Another factor that boosted Chinese investment in Thailand was the cooperation agreements signed between the two countries at the Apec Summit in 2022, which aimed to promote joint investment under China’s Belt and Road Initiative and Thailand’s 4.0 policy. Veeris said that he expected more Chinese investors to establish their factories in Thailand this year, as China lifted its travel restrictions and the IEAT offered incentives for target industries.
However, some Thai industrial developers said that Vietnam was also receiving a lot of Chinese investment, especially in the renewable energy sector, which benefited from more favorable free trade agreements with other countries.
Viboon Kromadit, chief marketing officer and executive director at Amata Corporation, said that Chinese clients now accounted for nearly 50% of the company’s sales, but an even larger amount of Chinese investment was going to Vietnam.
Viboon said that Thailand should not raise its minimum wage too high, as this would increase its production costs and make it less competitive than Vietnam.
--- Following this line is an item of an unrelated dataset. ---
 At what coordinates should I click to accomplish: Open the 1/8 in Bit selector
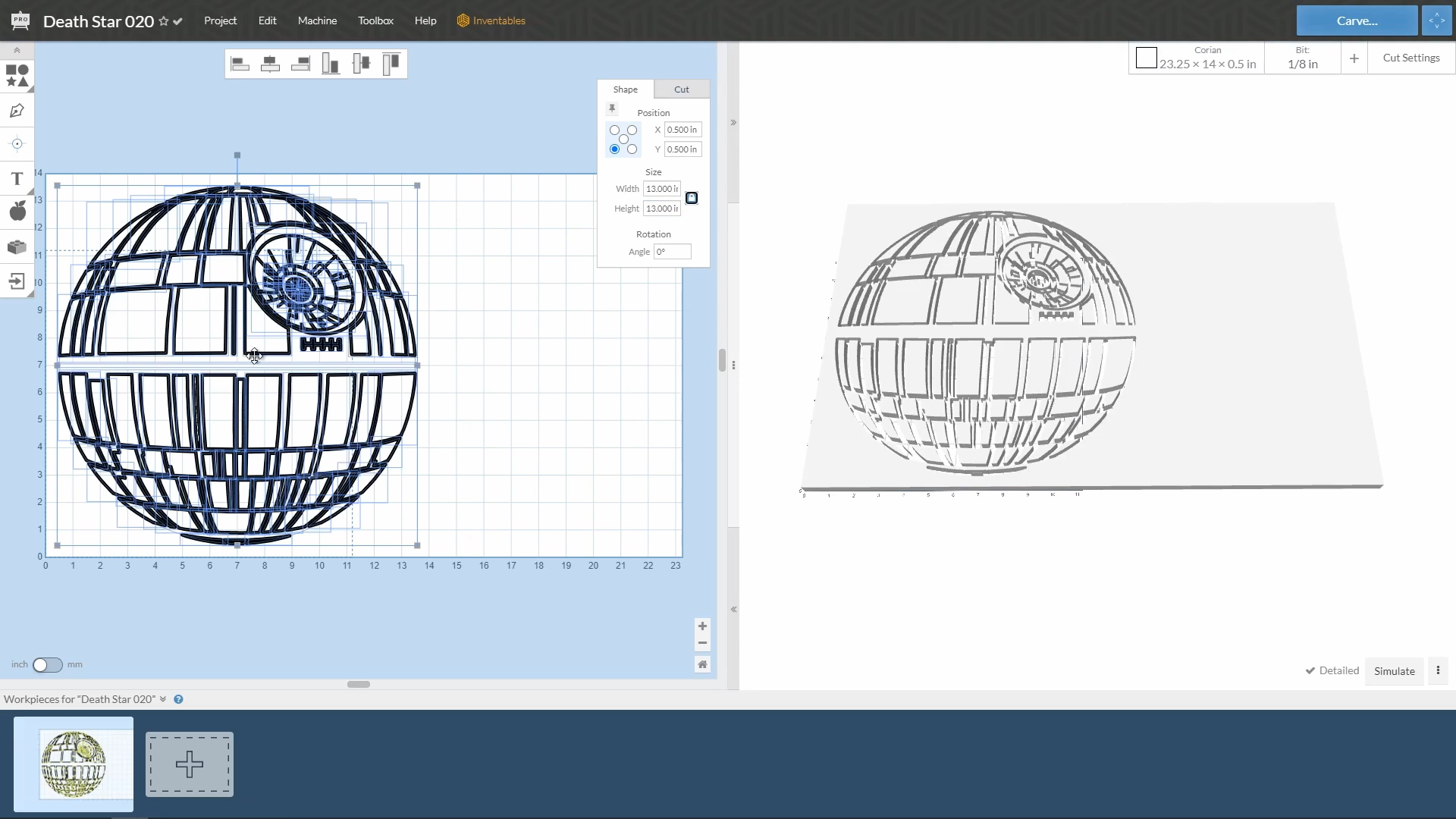[1302, 58]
He also suggested that Thailand should improve its infrastructure, logistics and digital connectivity to attract more FDI from China and other countries.
Why China invests in Thailand
China’s investment in Thailand has increased significantly since 2013, when the two countries signed a memorandum of understanding on cooperation under the Belt and Road Initiative (BRI), a massive infrastructure and trade project that aims to connect China with Asia, Europe and Africa.
Some of the major sectors that China invests in Thailand include manufacturing, real estate, energy and transportation. For example, China Railway Construction Corporation (CRCC) is involved in the construction of a high-speed railway linking Bangkok with Nakhon Ratchasima, which is part of a larger project to connect Thailand with Laos and China. China’s e-commerce giant Alibaba also has a presence in Thailand, with a digital hub called Alibaba Cloud Innovation Center.
How Vietnam competes with Thailand
While Thailand remains an important partner for China in Southeast Asia, it faces increasing competition from Vietnam, which has emerged as a rising star in the region. Vietnam has attracted more FDI from China than Thailand in recent years, especially in the manufacturing sector.
One of the reasons why Vietnam has become more attractive for Chinese investors is its lower labor costs and land prices than Thailand. Vietnam also has a large and young population, a stable political environment and a favorable trade policy. Vietnam is a member of the Comprehensive and Progressive Agreement for Trans-Pacific Partnership (CPTPP) and the Regional Comprehensive Economic Partnership (RCEP), two major free trade agreements that give it access to a large market.
What Thailand can do to attract and retain FDI from China
Thailand still has many advantages that can help it attract and retain FDI from China and other countries. For instance, Thailand has a strong industrial base, a well-developed infrastructure and a skilled workforce. Thailand also has a strategic location at the heart of Southeast Asia, serving as a gateway to other markets in the region.
However, Thailand also needs to address some of the challenges that hinder its FDI potential. These include improving its ease of doing business ranking, enhancing its innovation capacity, diversifying its economy and upgrading its human capital. Thailand should also pursue more regional integration and cooperation, such as joining the CPTPP, and strengthening its ties with other ASEAN countries.